> **Passage to read**

I know what you’re thinking, “You’re not supposed to have a mobile phone switched on when flying.” True, it’s a pain if you happen to be flying passengers because all those phones keep-up a constant ‘polling’ noise in your headset, which is annoying and distracting but as a standby communications device they can have their uses.
A couple of years ago, I had a radio problem when coming into what is now Kent International at Manston; I could hear but I couldn’t transmit. So I pulled out my phone, dialled up the operations, a number I had already stored in my address book and shouted my problem into the phone, not certain whether I could be heard over the engine noise or not. A couple of minutes later I heard the air traffic controller use my aircraft call sign and tell me that he understood I had a problem and that I was to follow his instructions to land, which I did, without any further hitches.
That is of course a useful face of the Blackberry, the negative side, as many of us know is the ‘cocaine-like’ addiction to the device, which has given them the popular nickname of ‘Crackberry.’ If, like me, you find it almost impossible to ignore the device off in your waking hours and even take kayaking with you in a plastic pouch, then it’s time to recognise the warning signs of addiction.
But having a Blackberry and a wireless laptop does give me a remarkable freedom to live and work where I want that I could never have imagined twenty-five years ago. In this case, I can run two completely different businesses in situ, working with Microsoft one day and flying the next.
So if I’m hooked on the practicalities of the Blackberry-lifestyle, what gives me cause for concern is the pervasive spread of such devices among a new generation of young people who are already hooked on other forms of consumer technology, such as Sony’s Playstation and Apple’s iPod. Will the future be so personally wired and digitally intrusive that it will offer no place to hide, other perhaps than a Trappist-monastery?
And that’s a real problem. Because pervasive communications technology of this kind muddies the great “Sunday morning” principle; the great human switch-off. In accepting the benefits of 24*7 availability I realise I’ve lost something equally valuable. I’ve forgotten how not to be at work and I wonder how many people reading this share the same problem?

> **Required work**
1: Extract the stretch of the passage on phones and the Blackberry from "So if I’m hooked" through "the same problem?", word for word.
2: Copy the records verbatim from the line containing "Image resolution: width=648" through the end of the records, leaving out the pictures.
The passage and the records that follow it come from separate, unrelated sources.

> **The records**
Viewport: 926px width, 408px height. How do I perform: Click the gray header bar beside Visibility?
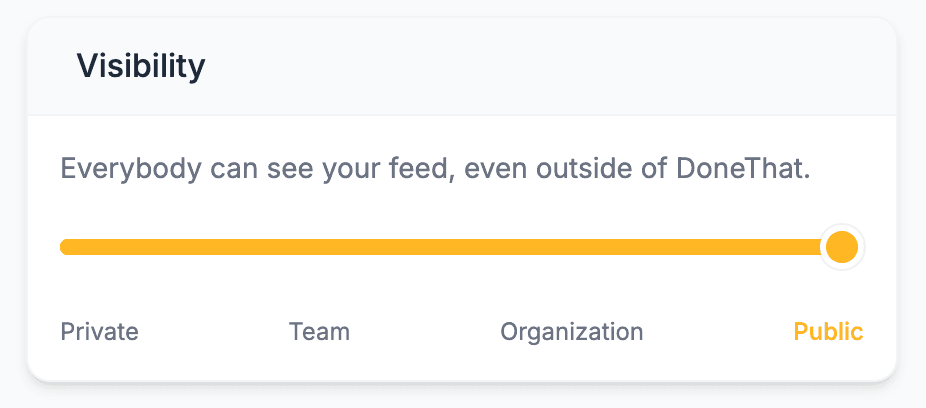(x=550, y=66)
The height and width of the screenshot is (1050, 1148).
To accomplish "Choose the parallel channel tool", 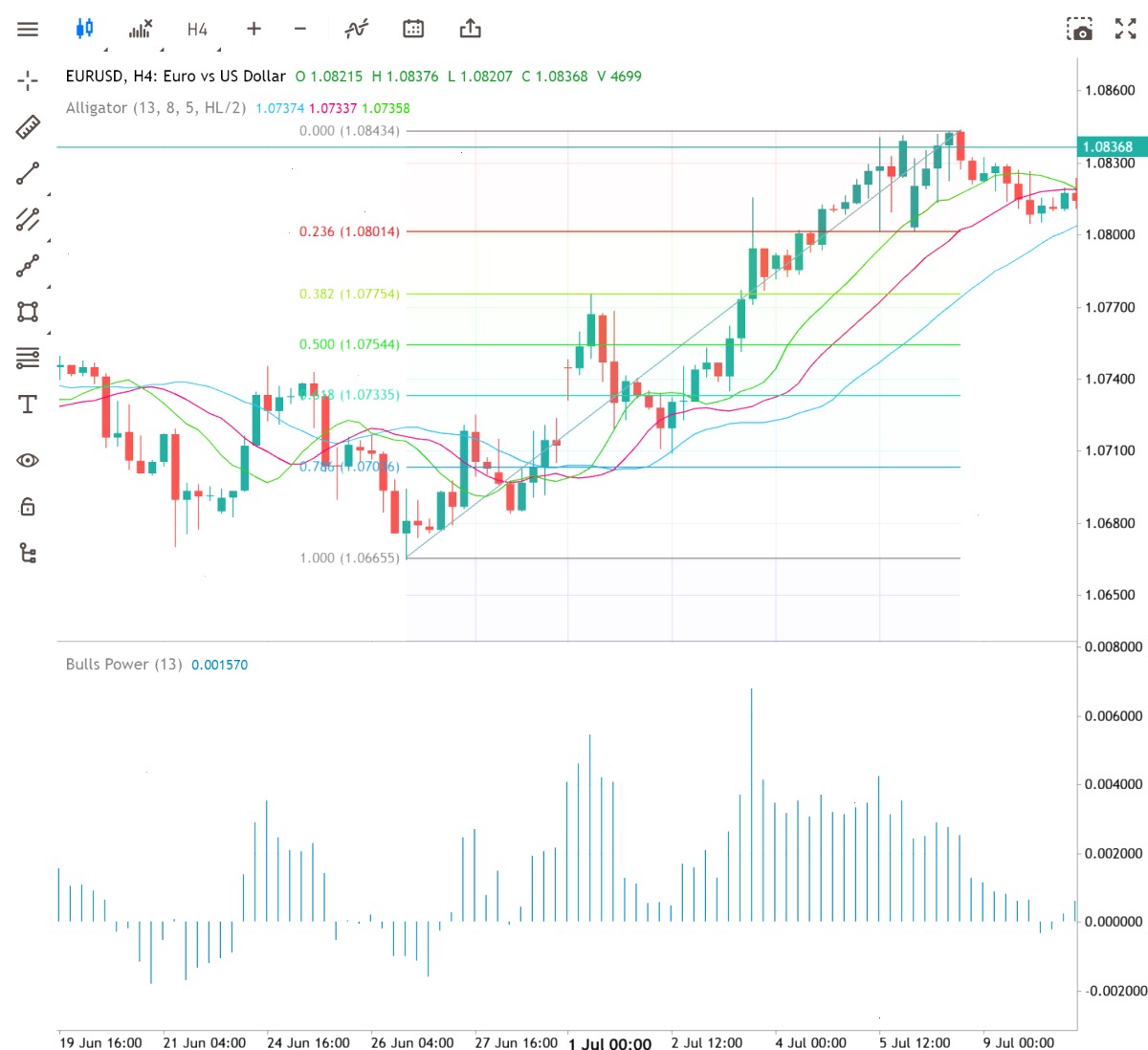I will point(28,219).
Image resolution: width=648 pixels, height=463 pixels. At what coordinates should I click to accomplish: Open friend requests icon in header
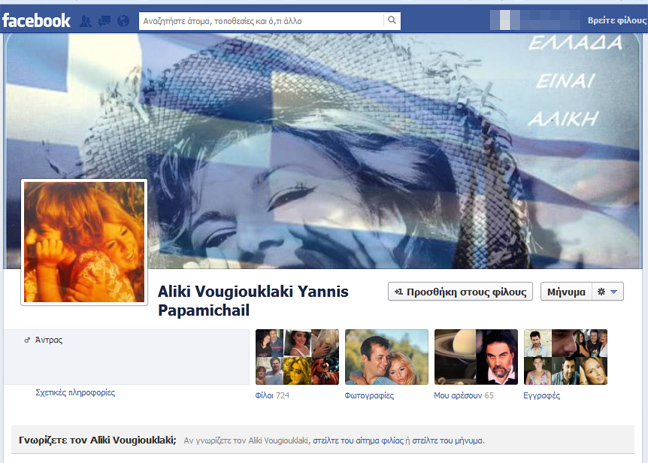point(87,20)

> **The solutions**
1:
So if I’m hooked on the practicalities of the Blackberry-lifestyle, what gives me cause for concern is the pervasive spread of such devices among a new generation of young people who are already hooked on other forms of consumer technology, such as Sony’s Playstation and Apple’s iPod. Will the future be so personally wired and digitally intrusive that it will offer no place to hide, other perhaps than a Trappist-monastery?
And that’s a real problem. Because pervasive communications technology of this kind muddies the great “Sunday morning” principle; the great human switch-off. In accepting the benefits of 24*7 availability I realise I’ve lost something equally valuable. I’ve forgotten how not to be at work and I wonder how many people reading this share the same problem?

2:
Image resolution: width=648 pixels, height=463 pixels. At what coordinates should I click to accomplish: Open friend requests icon in header
point(87,20)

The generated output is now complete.